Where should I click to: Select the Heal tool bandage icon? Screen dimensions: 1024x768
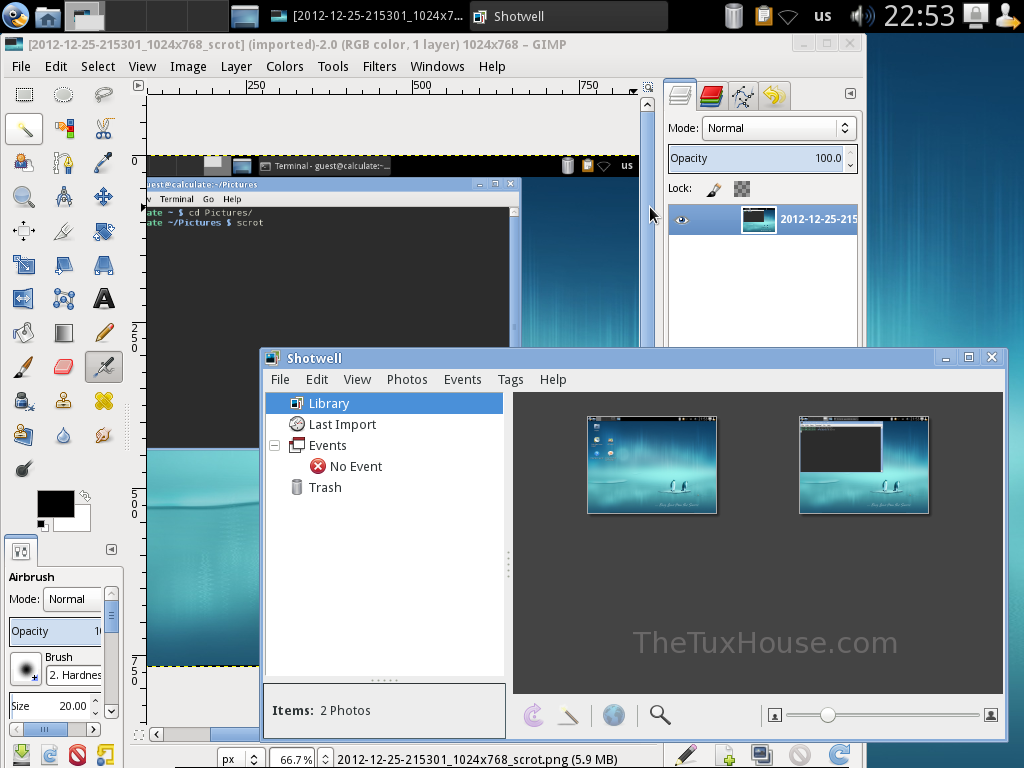104,401
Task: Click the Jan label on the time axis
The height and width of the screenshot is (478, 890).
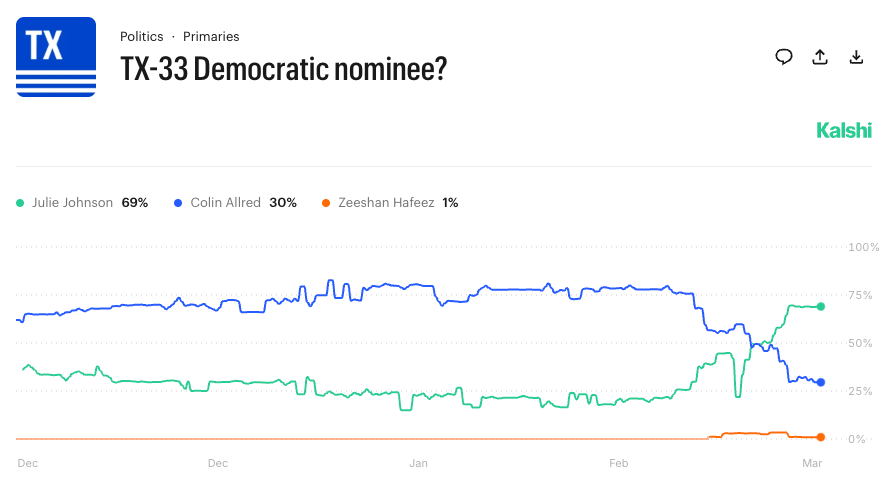Action: [418, 463]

* What you should do
Restate each entry word for word; pictures stay out of the copy.

* Exercise response
Where should I click to: Select the Heal tool bandage icon? Screen dimensions: 1024x768
104,401
Task: Click the Jan label on the time axis
The height and width of the screenshot is (478, 890).
Action: [418, 463]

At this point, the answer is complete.